Records for this task =>
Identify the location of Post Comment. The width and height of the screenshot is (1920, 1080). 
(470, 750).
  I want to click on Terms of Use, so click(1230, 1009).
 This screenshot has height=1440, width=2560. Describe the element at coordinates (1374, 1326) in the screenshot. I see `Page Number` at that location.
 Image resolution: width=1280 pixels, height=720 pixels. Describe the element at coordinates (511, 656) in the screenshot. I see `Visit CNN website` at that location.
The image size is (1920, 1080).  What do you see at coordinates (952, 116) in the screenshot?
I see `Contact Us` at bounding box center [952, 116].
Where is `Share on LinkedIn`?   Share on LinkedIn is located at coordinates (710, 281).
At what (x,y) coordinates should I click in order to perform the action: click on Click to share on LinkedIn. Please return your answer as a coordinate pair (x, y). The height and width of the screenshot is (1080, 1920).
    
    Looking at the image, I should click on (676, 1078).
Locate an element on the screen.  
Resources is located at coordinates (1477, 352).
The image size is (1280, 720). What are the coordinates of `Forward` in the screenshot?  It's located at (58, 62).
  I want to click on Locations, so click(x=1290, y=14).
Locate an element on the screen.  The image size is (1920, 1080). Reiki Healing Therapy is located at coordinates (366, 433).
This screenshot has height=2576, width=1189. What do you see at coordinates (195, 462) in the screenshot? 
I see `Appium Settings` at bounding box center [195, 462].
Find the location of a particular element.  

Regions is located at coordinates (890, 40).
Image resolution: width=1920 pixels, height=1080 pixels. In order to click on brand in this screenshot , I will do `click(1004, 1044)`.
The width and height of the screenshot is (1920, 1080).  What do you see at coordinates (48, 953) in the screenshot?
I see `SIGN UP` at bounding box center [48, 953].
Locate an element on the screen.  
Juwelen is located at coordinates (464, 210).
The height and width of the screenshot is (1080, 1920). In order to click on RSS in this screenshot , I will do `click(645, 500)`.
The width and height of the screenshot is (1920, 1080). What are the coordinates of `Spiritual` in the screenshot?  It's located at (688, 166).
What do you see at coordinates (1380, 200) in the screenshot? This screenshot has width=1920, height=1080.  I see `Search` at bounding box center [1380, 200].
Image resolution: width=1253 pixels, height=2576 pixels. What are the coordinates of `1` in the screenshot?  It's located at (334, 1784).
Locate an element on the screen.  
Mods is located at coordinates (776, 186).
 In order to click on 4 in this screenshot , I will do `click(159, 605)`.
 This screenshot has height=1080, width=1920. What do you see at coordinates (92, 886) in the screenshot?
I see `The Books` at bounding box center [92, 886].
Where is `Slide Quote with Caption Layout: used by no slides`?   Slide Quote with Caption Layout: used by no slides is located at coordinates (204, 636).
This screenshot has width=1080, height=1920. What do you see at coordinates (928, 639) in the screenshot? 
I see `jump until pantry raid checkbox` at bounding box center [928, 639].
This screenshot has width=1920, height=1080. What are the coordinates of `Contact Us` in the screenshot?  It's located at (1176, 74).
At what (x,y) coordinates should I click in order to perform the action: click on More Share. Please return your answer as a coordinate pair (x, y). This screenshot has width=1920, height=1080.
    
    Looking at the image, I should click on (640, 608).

Exercise requirements =>
Format the lines above as a numbered list, leaving out the blank lines.

Correct response =>
1. Identify the location of Post Comment. The width and height of the screenshot is (1920, 1080). 
2. (470, 750).
3.   I want to click on Terms of Use, so click(1230, 1009).
4.  This screenshot has height=1440, width=2560. Describe the element at coordinates (1374, 1326) in the screenshot. I see `Page Number` at that location.
5.  Image resolution: width=1280 pixels, height=720 pixels. Describe the element at coordinates (511, 656) in the screenshot. I see `Visit CNN website` at that location.
6. The image size is (1920, 1080).  What do you see at coordinates (952, 116) in the screenshot?
7. I see `Contact Us` at bounding box center [952, 116].
8. Where is `Share on LinkedIn`?   Share on LinkedIn is located at coordinates (710, 281).
9. At what (x,y) coordinates should I click in order to perform the action: click on Click to share on LinkedIn. Please return your answer as a coordinate pair (x, y). The height and width of the screenshot is (1080, 1920).
10.     Looking at the image, I should click on (676, 1078).
11. Locate an element on the screen.  
12. Resources is located at coordinates (1477, 352).
13. The image size is (1280, 720). What are the coordinates of `Forward` in the screenshot?  It's located at (58, 62).
14.   I want to click on Locations, so click(x=1290, y=14).
15. Locate an element on the screen.  The image size is (1920, 1080). Reiki Healing Therapy is located at coordinates (366, 433).
16. This screenshot has height=2576, width=1189. What do you see at coordinates (195, 462) in the screenshot? 
17. I see `Appium Settings` at bounding box center [195, 462].
18. Find the location of a particular element.  
19. Regions is located at coordinates (890, 40).
20. Image resolution: width=1920 pixels, height=1080 pixels. In order to click on brand in this screenshot , I will do `click(1004, 1044)`.
21. The width and height of the screenshot is (1920, 1080).  What do you see at coordinates (48, 953) in the screenshot?
22. I see `SIGN UP` at bounding box center [48, 953].
23. Locate an element on the screen.  
24. Juwelen is located at coordinates (464, 210).
25. The height and width of the screenshot is (1080, 1920). In order to click on RSS in this screenshot , I will do `click(645, 500)`.
26. The width and height of the screenshot is (1920, 1080). What are the coordinates of `Spiritual` in the screenshot?  It's located at (688, 166).
27. What do you see at coordinates (1380, 200) in the screenshot? This screenshot has width=1920, height=1080.  I see `Search` at bounding box center [1380, 200].
28. Image resolution: width=1253 pixels, height=2576 pixels. What are the coordinates of `1` in the screenshot?  It's located at (334, 1784).
29. Locate an element on the screen.  
30. Mods is located at coordinates (776, 186).
31.  In order to click on 4 in this screenshot , I will do `click(159, 605)`.
32.  This screenshot has height=1080, width=1920. What do you see at coordinates (92, 886) in the screenshot?
33. I see `The Books` at bounding box center [92, 886].
34. Where is `Slide Quote with Caption Layout: used by no slides`?   Slide Quote with Caption Layout: used by no slides is located at coordinates (204, 636).
35. This screenshot has width=1080, height=1920. What do you see at coordinates (928, 639) in the screenshot? 
36. I see `jump until pantry raid checkbox` at bounding box center [928, 639].
37. This screenshot has width=1920, height=1080. What are the coordinates of `Contact Us` in the screenshot?  It's located at (1176, 74).
38. At what (x,y) coordinates should I click in order to perform the action: click on More Share. Please return your answer as a coordinate pair (x, y). This screenshot has width=1920, height=1080.
39.     Looking at the image, I should click on (640, 608).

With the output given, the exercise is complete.